● **Exercise objective**: Each entry, in full: copy it out exactly.

Excerpted data Start Marker

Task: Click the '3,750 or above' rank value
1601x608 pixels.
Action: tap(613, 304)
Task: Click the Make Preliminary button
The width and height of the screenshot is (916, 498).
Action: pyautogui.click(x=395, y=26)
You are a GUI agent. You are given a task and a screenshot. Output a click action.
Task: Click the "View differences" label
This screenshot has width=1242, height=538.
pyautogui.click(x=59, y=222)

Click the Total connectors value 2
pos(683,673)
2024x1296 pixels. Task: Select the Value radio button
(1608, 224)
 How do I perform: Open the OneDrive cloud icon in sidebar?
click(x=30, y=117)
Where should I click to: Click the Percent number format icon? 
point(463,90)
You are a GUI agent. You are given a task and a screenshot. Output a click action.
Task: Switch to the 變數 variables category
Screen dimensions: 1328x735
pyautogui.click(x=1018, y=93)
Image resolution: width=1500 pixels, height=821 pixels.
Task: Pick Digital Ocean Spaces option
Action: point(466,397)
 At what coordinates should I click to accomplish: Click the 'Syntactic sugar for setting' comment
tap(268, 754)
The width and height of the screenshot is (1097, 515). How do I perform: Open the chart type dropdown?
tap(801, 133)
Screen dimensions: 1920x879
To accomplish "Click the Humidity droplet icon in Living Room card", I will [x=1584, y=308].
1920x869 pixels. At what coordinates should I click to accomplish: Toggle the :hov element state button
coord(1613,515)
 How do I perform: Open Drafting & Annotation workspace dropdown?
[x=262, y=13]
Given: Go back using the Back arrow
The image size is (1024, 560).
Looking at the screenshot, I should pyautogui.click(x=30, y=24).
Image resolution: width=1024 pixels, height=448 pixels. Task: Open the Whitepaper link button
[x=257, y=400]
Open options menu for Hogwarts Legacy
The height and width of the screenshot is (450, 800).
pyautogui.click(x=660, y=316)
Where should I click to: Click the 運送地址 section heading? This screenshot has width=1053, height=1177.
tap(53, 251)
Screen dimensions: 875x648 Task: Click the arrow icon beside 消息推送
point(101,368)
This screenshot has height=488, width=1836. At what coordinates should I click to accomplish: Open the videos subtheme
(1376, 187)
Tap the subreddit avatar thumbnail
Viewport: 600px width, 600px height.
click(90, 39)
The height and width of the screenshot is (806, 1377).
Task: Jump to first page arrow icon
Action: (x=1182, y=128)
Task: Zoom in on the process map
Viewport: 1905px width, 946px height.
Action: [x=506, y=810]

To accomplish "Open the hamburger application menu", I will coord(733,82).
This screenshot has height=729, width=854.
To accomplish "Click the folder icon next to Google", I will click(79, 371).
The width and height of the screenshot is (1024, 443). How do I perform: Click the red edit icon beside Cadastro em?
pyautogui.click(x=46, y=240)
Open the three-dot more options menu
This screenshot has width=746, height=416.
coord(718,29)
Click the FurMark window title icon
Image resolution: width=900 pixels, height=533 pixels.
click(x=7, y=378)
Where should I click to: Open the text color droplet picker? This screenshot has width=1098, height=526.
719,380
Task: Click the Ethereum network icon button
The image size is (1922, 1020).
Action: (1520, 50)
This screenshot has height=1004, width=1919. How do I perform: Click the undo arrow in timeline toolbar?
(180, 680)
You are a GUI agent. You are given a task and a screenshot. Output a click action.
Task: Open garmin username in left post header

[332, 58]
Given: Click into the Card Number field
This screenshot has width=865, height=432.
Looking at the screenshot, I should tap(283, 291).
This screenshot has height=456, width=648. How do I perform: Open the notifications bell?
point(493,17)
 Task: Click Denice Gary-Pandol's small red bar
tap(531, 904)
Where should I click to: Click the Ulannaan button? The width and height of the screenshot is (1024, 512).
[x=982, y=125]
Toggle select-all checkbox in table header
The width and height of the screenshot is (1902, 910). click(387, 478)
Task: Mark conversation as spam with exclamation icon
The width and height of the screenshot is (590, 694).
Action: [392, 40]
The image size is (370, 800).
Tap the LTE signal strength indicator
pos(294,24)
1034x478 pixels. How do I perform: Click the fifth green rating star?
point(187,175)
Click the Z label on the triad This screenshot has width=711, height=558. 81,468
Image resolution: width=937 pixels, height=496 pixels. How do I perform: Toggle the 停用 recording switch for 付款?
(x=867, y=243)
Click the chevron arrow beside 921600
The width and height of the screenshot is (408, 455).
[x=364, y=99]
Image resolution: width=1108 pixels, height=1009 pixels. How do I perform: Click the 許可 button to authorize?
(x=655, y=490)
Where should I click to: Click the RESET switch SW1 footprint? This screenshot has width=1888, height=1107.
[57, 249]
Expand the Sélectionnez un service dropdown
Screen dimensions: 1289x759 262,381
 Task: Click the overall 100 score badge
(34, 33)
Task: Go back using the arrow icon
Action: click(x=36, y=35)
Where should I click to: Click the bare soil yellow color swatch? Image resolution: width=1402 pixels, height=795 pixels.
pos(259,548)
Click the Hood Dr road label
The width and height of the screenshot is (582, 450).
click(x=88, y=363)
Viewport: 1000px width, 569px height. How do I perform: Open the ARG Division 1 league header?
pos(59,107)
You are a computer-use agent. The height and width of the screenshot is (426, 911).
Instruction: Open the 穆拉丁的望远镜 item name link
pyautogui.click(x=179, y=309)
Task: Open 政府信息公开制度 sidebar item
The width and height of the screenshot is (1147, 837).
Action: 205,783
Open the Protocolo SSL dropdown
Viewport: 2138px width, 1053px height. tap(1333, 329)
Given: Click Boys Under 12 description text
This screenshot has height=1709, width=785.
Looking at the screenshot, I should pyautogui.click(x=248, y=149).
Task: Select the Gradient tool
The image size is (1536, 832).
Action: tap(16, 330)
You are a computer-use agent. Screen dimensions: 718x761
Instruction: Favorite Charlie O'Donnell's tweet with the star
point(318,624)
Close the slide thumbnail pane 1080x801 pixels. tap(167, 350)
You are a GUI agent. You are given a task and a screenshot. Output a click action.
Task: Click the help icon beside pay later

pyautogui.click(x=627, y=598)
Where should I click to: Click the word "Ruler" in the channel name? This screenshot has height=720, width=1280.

Excerpted data End Marker

● **Your solution**:
Task: Click the '3,750 or above' rank value
1601x608 pixels.
Action: tap(613, 304)
Task: Click the Make Preliminary button
The width and height of the screenshot is (916, 498).
Action: pyautogui.click(x=395, y=26)
You are a GUI agent. You are given a task and a screenshot. Output a click action.
Task: Click the "View differences" label
This screenshot has width=1242, height=538.
pyautogui.click(x=59, y=222)

Click the Total connectors value 2
pos(683,673)
2024x1296 pixels. Task: Select the Value radio button
(1608, 224)
 How do I perform: Open the OneDrive cloud icon in sidebar?
click(x=30, y=117)
Where should I click to: Click the Percent number format icon? 
point(463,90)
You are a GUI agent. You are given a task and a screenshot. Output a click action.
Task: Switch to the 變數 variables category
Screen dimensions: 1328x735
pyautogui.click(x=1018, y=93)
Image resolution: width=1500 pixels, height=821 pixels.
Task: Pick Digital Ocean Spaces option
Action: point(466,397)
 At what coordinates should I click to accomplish: Click the 'Syntactic sugar for setting' comment
tap(268, 754)
The width and height of the screenshot is (1097, 515). How do I perform: Open the chart type dropdown?
tap(801, 133)
Screen dimensions: 1920x879
To accomplish "Click the Humidity droplet icon in Living Room card", I will [x=1584, y=308].
1920x869 pixels. At what coordinates should I click to accomplish: Toggle the :hov element state button
coord(1613,515)
 How do I perform: Open Drafting & Annotation workspace dropdown?
[x=262, y=13]
Given: Go back using the Back arrow
The image size is (1024, 560).
Looking at the screenshot, I should pyautogui.click(x=30, y=24).
Image resolution: width=1024 pixels, height=448 pixels. Task: Open the Whitepaper link button
[x=257, y=400]
Open options menu for Hogwarts Legacy
The height and width of the screenshot is (450, 800).
pyautogui.click(x=660, y=316)
Where should I click to: Click the 運送地址 section heading? This screenshot has width=1053, height=1177.
tap(53, 251)
Screen dimensions: 875x648 Task: Click the arrow icon beside 消息推送
point(101,368)
This screenshot has height=488, width=1836. At what coordinates should I click to accomplish: Open the videos subtheme
(1376, 187)
Tap the subreddit avatar thumbnail
Viewport: 600px width, 600px height.
click(90, 39)
The height and width of the screenshot is (806, 1377).
Task: Jump to first page arrow icon
Action: (x=1182, y=128)
Task: Zoom in on the process map
Viewport: 1905px width, 946px height.
Action: [x=506, y=810]

To accomplish "Open the hamburger application menu", I will coord(733,82).
This screenshot has height=729, width=854.
To accomplish "Click the folder icon next to Google", I will click(79, 371).
The width and height of the screenshot is (1024, 443). How do I perform: Click the red edit icon beside Cadastro em?
pyautogui.click(x=46, y=240)
Open the three-dot more options menu
This screenshot has width=746, height=416.
coord(718,29)
Click the FurMark window title icon
Image resolution: width=900 pixels, height=533 pixels.
click(x=7, y=378)
Where should I click to: Open the text color droplet picker? This screenshot has width=1098, height=526.
719,380
Task: Click the Ethereum network icon button
The image size is (1922, 1020).
Action: (1520, 50)
This screenshot has height=1004, width=1919. How do I perform: Click the undo arrow in timeline toolbar?
(180, 680)
You are a GUI agent. You are given a task and a screenshot. Output a click action.
Task: Open garmin username in left post header

[332, 58]
Given: Click into the Card Number field
This screenshot has width=865, height=432.
Looking at the screenshot, I should tap(283, 291).
This screenshot has height=456, width=648. How do I perform: Open the notifications bell?
point(493,17)
 Task: Click Denice Gary-Pandol's small red bar
tap(531, 904)
Where should I click to: Click the Ulannaan button? The width and height of the screenshot is (1024, 512).
[x=982, y=125]
Toggle select-all checkbox in table header
The width and height of the screenshot is (1902, 910). click(387, 478)
Task: Mark conversation as spam with exclamation icon
The width and height of the screenshot is (590, 694).
Action: [392, 40]
The image size is (370, 800).
Tap the LTE signal strength indicator
pos(294,24)
1034x478 pixels. How do I perform: Click the fifth green rating star?
point(187,175)
Click the Z label on the triad This screenshot has width=711, height=558. 81,468
Image resolution: width=937 pixels, height=496 pixels. How do I perform: Toggle the 停用 recording switch for 付款?
(x=867, y=243)
Click the chevron arrow beside 921600
The width and height of the screenshot is (408, 455).
[x=364, y=99]
Image resolution: width=1108 pixels, height=1009 pixels. How do I perform: Click the 許可 button to authorize?
(x=655, y=490)
Where should I click to: Click the RESET switch SW1 footprint? This screenshot has width=1888, height=1107.
[57, 249]
Expand the Sélectionnez un service dropdown
Screen dimensions: 1289x759 262,381
 Task: Click the overall 100 score badge
(34, 33)
Task: Go back using the arrow icon
Action: click(x=36, y=35)
Where should I click to: Click the bare soil yellow color swatch? Image resolution: width=1402 pixels, height=795 pixels.
pos(259,548)
Click the Hood Dr road label
The width and height of the screenshot is (582, 450).
click(x=88, y=363)
Viewport: 1000px width, 569px height. How do I perform: Open the ARG Division 1 league header?
pos(59,107)
You are a computer-use agent. The height and width of the screenshot is (426, 911).
Instruction: Open the 穆拉丁的望远镜 item name link
pyautogui.click(x=179, y=309)
Task: Open 政府信息公开制度 sidebar item
The width and height of the screenshot is (1147, 837).
Action: 205,783
Open the Protocolo SSL dropdown
Viewport: 2138px width, 1053px height. tap(1333, 329)
Given: Click Boys Under 12 description text
This screenshot has height=1709, width=785.
Looking at the screenshot, I should pyautogui.click(x=248, y=149).
Task: Select the Gradient tool
The image size is (1536, 832).
Action: tap(16, 330)
You are a computer-use agent. Screen dimensions: 718x761
Instruction: Favorite Charlie O'Donnell's tweet with the star
point(318,624)
Close the slide thumbnail pane 1080x801 pixels. tap(167, 350)
You are a GUI agent. You are given a task and a screenshot. Output a click action.
Task: Click the help icon beside pay later

pyautogui.click(x=627, y=598)
Where should I click to: Click the word "Ruler" in the channel name? This screenshot has height=720, width=1280.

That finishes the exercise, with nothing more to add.